CLCYJun 1

Greener Than Humans? Environmental Attitudes in Large Language Models

arXiv:2606.0274115.2
AI Analysis

For researchers and policymakers deploying LLMs in sustainability contexts, this work highlights the need for governance and transparency due to models' steerability and normative unreliability.

This paper develops a benchmark to evaluate environmental attitudes in 31 LLMs, finding that many models align with environmentally progressive views more than the average human, but exhibit contextual sensitivity and sycophantic shifts based on user prompting.

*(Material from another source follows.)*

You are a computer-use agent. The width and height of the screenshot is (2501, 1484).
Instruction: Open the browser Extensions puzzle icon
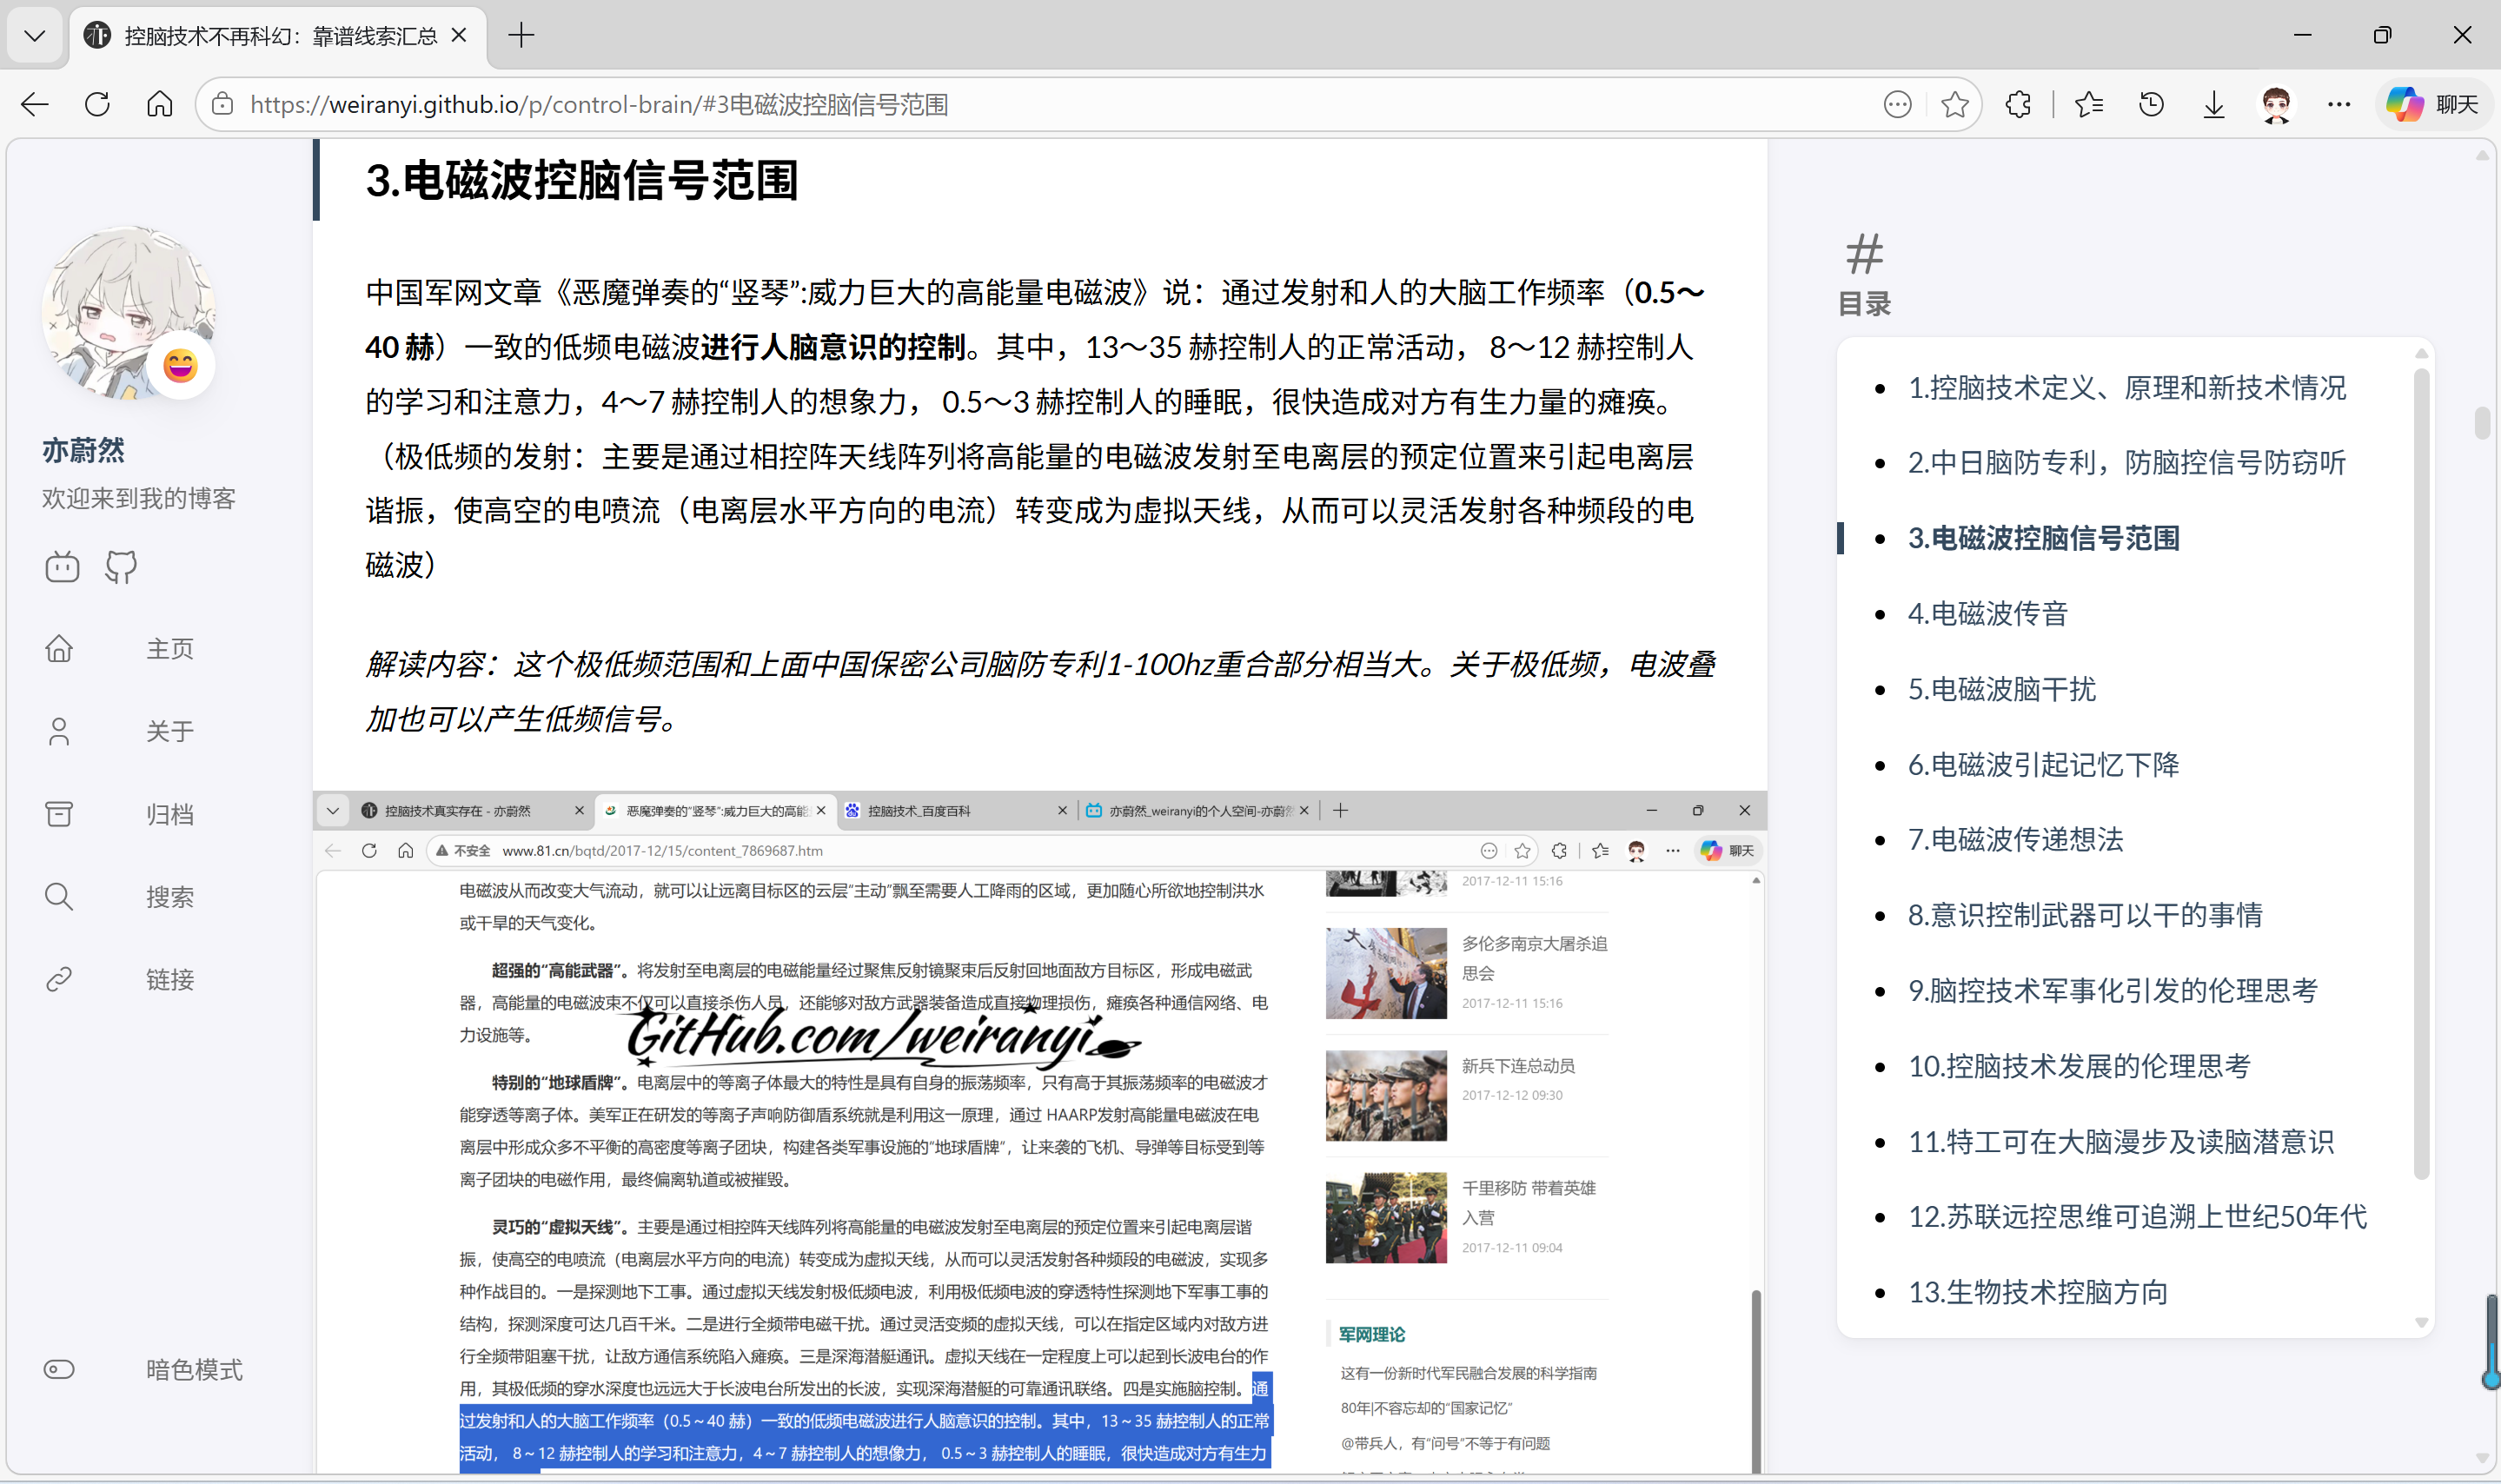tap(2017, 104)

Large language models (LLMs) are increasingly used in sustainability-related decision support, reporting, and public communication, yet little systematic evidence exists on the environmental attitudes embedded in their outputs. This paper develops a benchmark for evaluating environmental cognition, affect, and behavioural recommendations in LLMs and applies it to 31 widely used proprietary and open-weight models. Drawing on questions from established environmental awareness surveys and additional sustainability-related behavioural measures, we compare LLM responses 1) among models and 2) between models and human survey benchmarks from Germany. We assess their robustness across prompting conditions. We find that many LLMs align more closely with environmentally progressive attitudes than the average survey respondent, exhibiting higher levels of environmental affect and cognition and recommending behaviours associated with substantial potential CO2 reductions. At the same time, we observe no systematic relationship between sustainability-oriented responses and model origin, size, or release context. However, models exhibit contextual sensitivity, controlled by persona-based prompting and show sycophantic shifts mirroring user-specified ideological positions, which raises concerns about steerability and normative reliability in real-world deployments. Our findings provide a reusable evaluation framework for assessing sustainability-related value alignment in LLMs and highlight the importance of governance, transparency, and critical oversight as AI systems become increasingly embedded in sustainability transformations and public decision-making.